The thing that attracted me to anthropology in the first place was its ability to rigorously reexplain the world based on hard observations and theoretical insight. At their best, anthropologists are thorough researchers who can contextualize important social phenomenons across geography, time, space and cultures. Even today, the heart of an anthropology degree rests on years of fieldwork, often in remote locations. They learn the local languages, and seek to get involved in the community as much as possible in order to get a holistic vision of their subjects.
But there is a solution to the problem. The world needs people who are skilled at bridging the gaps between cultures. 80% of the planet doesn’t even have an e-mail address, let alone speak each other’s language. Even more importantly, the long term skill sets of an anthropologist is the perfect background for long-form journalism. As we all know, journalism is having a crisis of its own as profits plummet and cheap online content leeches the marrow out of the backbones of the print industry.
The trend in journalism has been to cut back on costs and quality of writing leaving a gaping hole in our knowledge base. I believe that the hole could be filled by a new mode of anthropology that realigns itself to reach out to a popular audience. Let’s call this new mode “anthrojournalism”. It wouldn’t be too hard to for anthropologists to leverage their positions in the communities into hard-hitting and intelligent feature stories. Anthrojournalists could do more than just write about global inequalities: they could expose them. Ethnographic filmmakers could drop the academic title and become documentary filmmakers.
On the other hand, journalists could realign themselves with anthropology and make a serious long term investment in their stories. While anthrojournalists could never supplant the need for daily reporting, we need investigative journalism more now than we ever have.

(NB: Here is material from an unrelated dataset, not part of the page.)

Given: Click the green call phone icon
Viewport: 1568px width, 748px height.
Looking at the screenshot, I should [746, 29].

This year Nation correspondent Jon Nichols and professor of communications Robert McChesney released The Death and Life of American Journalism, a ground breaking analysis of the current failure of journalism. In it they argue that journalism is more than just a profit factory, but a public trust and valuable organ of democracy. They argue that news-making should be subsidized and protected by the government so that it can continue to exist now that profits have been sucked out of of the business model.
For the last hundred years the entire field of anthropology has only continued to exist because of massive amount of government funding by way of grant programs, publicly backed academic departments and in a few cases, institutional endowments. Maybe it’s time for a few academic departments to invest in training a new generation of anthropologists who write for the public at large. Why not carve out a space for well researched and well written investigative anthropology within the mass media? There are more than enough anthropologists with no outlet for their work. Meanwhile there are fewer and fewer investigative reports being produced in the mainstream media. It seems like there is an opportunity for synergy. Clearly this isn’t a solution to the total problems facing both fields, but there is enough energy and money available to produce some interesting work.

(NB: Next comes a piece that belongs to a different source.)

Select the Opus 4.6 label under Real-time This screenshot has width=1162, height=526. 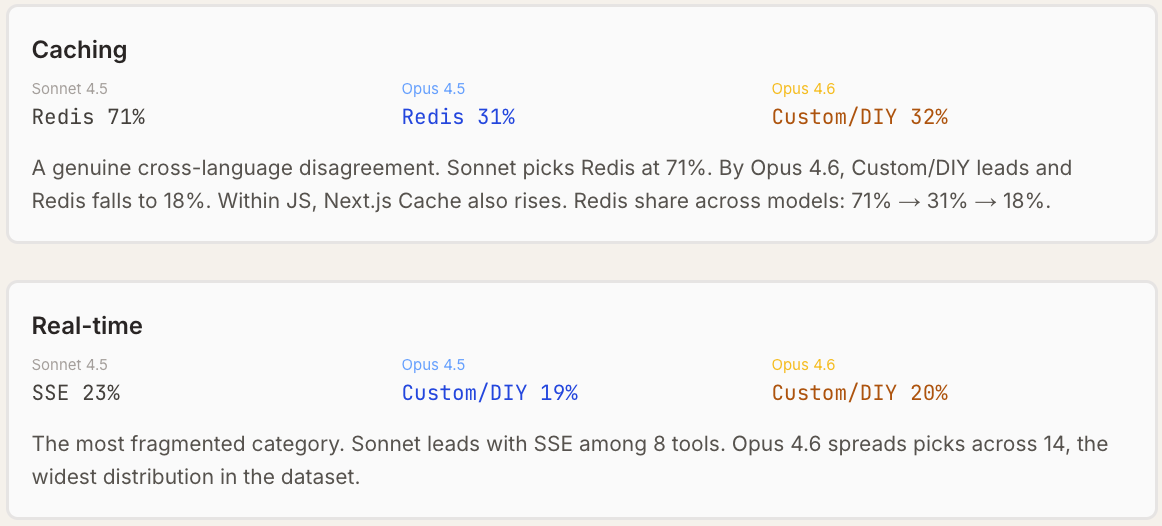[803, 365]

I’d love to see collaboration between the two fields. However it would require some mutual understanding between two entrenched disciplines. Few anthropologists respect the publishing process and don’t realize how rigorous fact checking and editing can be. Meanwhile few journalists think that anthropology has been relevant since the days of Margaret Mead.
I would love to hear from people in both fields. Perhaps there is a way forward? What do you think?